Freshworks supports cross-product workflows via the Neo platform. A Freshdesk ticket can spawn a Freshsales activity. A Freshservice change can post a Slack message and update a Freshsales deal. Most teams reach for Zapier first; the native rules are faster, cheaper, and more reliable.
The supported cross-product triggers
- Freshdesk ticket → Freshsales contact / deal activity
- Freshservice change → Freshdesk announcement
- Freshchat conversation closed → Freshsales lead update
- Freshsales deal won → Freshdesk welcome ticket
Setup at the org level
Cross-product rules require all products to be in the same Freshworks Org. Confirm via Admin → Org Settings. Multi-tenant deployments cannot share workflows directly; use the API instead.
Pattern: Convert won deal to onboarding ticket
When a Freshsales deal hits “Won,” create an onboarding ticket in Freshdesk pre-populated with deal context.
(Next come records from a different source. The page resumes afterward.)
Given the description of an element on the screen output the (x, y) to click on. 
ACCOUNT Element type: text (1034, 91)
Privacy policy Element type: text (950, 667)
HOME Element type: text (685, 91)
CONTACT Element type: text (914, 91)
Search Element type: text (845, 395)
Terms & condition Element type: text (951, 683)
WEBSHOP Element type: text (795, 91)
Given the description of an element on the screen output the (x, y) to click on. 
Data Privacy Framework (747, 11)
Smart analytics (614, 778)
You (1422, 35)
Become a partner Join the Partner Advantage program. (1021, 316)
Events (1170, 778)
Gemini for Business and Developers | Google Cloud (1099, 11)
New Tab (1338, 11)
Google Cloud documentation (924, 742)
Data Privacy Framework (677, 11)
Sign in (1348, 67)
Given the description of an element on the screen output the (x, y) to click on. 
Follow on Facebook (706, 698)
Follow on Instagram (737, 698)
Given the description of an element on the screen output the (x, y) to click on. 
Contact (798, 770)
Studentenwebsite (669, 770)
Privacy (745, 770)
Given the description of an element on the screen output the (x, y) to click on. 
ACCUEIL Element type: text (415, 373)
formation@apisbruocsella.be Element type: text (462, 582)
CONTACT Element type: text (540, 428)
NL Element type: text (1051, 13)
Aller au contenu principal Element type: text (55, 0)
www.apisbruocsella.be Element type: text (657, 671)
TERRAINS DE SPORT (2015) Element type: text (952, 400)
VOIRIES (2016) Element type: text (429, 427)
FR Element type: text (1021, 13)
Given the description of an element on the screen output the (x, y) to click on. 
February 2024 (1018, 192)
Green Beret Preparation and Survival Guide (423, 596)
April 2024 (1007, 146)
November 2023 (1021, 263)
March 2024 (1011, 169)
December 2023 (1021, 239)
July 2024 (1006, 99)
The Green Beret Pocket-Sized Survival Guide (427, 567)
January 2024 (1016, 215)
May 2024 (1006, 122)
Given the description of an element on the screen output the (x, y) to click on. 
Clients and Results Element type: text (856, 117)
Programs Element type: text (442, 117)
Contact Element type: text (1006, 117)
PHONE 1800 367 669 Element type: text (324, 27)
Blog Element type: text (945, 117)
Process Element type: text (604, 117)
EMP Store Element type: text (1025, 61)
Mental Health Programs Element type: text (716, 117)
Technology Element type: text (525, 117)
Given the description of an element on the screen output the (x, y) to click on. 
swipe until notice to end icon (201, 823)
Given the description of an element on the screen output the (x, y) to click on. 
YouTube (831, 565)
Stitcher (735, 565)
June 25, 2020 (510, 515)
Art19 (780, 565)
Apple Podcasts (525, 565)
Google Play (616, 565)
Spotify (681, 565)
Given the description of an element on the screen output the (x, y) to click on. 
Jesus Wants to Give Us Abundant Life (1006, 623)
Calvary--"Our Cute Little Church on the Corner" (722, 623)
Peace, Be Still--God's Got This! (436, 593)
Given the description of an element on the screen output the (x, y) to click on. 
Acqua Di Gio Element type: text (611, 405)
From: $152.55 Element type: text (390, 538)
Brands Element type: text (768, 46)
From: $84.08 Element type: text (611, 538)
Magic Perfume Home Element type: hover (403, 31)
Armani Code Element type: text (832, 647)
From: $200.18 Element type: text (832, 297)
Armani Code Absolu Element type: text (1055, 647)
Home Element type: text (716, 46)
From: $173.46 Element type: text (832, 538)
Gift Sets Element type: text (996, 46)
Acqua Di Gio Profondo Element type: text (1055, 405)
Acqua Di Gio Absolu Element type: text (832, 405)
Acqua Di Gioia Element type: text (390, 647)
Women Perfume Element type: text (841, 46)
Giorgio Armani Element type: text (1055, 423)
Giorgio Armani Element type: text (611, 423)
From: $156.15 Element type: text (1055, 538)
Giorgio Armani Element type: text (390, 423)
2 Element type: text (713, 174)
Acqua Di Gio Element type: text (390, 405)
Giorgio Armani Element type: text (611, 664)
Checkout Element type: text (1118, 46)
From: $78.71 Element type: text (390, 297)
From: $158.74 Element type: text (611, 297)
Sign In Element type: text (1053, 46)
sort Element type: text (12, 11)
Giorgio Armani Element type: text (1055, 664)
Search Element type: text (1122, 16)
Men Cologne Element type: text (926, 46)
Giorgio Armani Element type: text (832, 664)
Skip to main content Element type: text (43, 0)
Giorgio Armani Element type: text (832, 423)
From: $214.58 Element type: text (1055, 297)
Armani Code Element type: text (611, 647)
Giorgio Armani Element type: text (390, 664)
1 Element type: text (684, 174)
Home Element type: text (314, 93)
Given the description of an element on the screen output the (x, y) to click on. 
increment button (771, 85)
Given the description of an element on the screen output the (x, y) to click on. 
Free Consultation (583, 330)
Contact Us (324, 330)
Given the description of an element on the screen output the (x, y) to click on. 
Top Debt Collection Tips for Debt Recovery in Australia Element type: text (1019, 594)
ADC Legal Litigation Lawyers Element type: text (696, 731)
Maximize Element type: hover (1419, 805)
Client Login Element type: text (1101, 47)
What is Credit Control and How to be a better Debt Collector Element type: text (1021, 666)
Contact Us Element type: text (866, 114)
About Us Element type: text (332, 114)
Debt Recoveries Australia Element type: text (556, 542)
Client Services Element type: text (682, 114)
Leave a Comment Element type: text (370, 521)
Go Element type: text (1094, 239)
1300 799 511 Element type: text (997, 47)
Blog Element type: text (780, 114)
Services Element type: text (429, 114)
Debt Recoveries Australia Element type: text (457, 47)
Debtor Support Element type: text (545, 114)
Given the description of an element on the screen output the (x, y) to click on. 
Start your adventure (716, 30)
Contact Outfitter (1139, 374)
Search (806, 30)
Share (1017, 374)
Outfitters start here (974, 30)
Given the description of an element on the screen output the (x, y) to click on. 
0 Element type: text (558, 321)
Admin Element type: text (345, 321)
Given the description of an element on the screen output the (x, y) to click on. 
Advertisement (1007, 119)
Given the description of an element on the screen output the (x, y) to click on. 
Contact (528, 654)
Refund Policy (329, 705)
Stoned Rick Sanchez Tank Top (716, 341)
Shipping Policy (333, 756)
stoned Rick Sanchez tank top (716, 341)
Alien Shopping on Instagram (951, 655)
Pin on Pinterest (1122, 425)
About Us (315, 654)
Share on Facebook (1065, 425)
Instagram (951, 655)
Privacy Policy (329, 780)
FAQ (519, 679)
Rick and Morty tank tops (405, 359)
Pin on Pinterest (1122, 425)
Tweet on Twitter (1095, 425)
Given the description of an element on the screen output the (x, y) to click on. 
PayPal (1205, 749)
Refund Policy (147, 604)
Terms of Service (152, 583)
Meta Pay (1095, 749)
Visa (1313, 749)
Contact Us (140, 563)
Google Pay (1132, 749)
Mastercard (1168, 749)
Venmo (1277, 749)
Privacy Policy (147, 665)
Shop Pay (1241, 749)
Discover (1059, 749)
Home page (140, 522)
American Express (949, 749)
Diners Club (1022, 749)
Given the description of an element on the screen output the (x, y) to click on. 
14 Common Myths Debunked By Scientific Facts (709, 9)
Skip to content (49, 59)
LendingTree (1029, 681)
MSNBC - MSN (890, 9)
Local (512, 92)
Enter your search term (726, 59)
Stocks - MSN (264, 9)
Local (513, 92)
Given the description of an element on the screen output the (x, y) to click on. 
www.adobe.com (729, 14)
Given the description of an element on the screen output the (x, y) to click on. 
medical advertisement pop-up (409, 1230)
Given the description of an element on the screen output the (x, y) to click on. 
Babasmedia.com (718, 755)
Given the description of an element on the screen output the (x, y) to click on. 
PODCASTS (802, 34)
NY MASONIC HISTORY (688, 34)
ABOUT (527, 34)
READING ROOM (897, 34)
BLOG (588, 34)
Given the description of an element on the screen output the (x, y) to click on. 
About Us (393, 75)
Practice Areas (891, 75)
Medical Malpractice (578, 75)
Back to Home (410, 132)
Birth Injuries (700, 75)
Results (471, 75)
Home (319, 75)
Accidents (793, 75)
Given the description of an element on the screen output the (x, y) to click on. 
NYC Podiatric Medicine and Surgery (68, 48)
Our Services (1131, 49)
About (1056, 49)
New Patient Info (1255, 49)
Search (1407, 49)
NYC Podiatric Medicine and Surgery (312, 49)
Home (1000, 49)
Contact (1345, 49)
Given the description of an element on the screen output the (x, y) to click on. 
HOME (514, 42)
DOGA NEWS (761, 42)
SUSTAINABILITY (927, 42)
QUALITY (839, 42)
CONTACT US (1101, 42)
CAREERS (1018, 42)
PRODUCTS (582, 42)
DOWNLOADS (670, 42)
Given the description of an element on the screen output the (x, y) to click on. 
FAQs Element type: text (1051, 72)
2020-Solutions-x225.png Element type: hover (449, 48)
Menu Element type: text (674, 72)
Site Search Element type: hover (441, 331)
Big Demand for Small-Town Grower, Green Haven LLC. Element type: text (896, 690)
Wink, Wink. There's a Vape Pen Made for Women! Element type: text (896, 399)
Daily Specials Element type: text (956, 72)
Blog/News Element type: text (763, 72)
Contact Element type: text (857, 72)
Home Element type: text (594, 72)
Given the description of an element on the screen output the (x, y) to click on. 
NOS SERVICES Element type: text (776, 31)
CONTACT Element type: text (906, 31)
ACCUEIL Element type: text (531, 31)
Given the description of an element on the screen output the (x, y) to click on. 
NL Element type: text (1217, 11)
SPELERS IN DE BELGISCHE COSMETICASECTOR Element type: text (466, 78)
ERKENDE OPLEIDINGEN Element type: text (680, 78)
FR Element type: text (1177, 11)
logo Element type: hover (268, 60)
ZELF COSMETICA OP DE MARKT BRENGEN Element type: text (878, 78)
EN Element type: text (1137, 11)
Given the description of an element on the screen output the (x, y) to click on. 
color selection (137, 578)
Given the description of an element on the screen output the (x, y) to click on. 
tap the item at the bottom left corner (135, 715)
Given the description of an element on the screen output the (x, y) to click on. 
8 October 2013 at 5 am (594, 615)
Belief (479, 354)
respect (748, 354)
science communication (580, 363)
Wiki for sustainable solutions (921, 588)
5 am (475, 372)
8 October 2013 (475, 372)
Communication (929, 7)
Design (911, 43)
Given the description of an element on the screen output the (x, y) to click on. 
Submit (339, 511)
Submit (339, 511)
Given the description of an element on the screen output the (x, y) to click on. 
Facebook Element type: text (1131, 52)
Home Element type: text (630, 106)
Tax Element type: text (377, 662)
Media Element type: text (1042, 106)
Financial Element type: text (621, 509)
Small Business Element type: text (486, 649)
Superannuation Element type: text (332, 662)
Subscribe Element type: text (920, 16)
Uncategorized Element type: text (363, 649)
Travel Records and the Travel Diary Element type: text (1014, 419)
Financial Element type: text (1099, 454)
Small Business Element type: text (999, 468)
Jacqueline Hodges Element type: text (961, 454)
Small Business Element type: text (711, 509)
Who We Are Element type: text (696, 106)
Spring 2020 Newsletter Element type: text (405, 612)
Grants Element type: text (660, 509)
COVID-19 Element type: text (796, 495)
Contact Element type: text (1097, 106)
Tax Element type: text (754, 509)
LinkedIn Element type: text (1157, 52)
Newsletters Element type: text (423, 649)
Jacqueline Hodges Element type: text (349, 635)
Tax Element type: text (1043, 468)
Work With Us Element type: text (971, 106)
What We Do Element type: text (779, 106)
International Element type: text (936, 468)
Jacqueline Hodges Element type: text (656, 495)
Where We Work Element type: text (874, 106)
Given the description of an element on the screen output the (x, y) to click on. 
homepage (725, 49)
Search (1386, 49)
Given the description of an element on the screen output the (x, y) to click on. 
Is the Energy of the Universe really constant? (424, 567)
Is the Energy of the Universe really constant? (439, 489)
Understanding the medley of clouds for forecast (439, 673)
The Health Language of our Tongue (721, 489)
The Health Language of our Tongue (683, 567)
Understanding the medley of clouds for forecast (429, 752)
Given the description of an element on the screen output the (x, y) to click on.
Trigger: Freshsales deal stage = Won
Action:
Create Freshdesk ticket
subject: "Welcome - {{deal.name}}"
requester: deal.primary_contact.email
custom_fields:
account_arr: deal.amount
cs_owner: deal.owner.email
Pattern: VIP ticket → Freshsales activity
When a VIP support ticket comes in, log it on the related Freshsales contact’s timeline. The AE sees it without leaving the CRM.
{
"trigger": "ticket_created AND requester.tier == VIP",
"action": "freshsales.create_activity",
"params": {
"contact_email": "{{requester.email}}",
"activity_type": "support_ticket",
"summary": "{{ticket.subject}} - {{ticket.priority}}"
}
}
Gotchas
- Cross-product rules do not retry on transient failure
- Field mismatches (e.g. priority enum names) cause silent drops
- Permissions: the rule runs as the system user, not a specific agent
- Loops are possible (deal → ticket → deal update); add idempotency guards
When to fall back to API
For complex multi-hop logic or external system integration, write a small webhook receiver that does the orchestration. Native rules are best for one-hop, single-product transitions.
What to do this week
List your top three cross-product Zaps, audit if they can be replaced natively, build the won-deal-to-ticket pattern, and add idempotency guards to any loop-prone rule.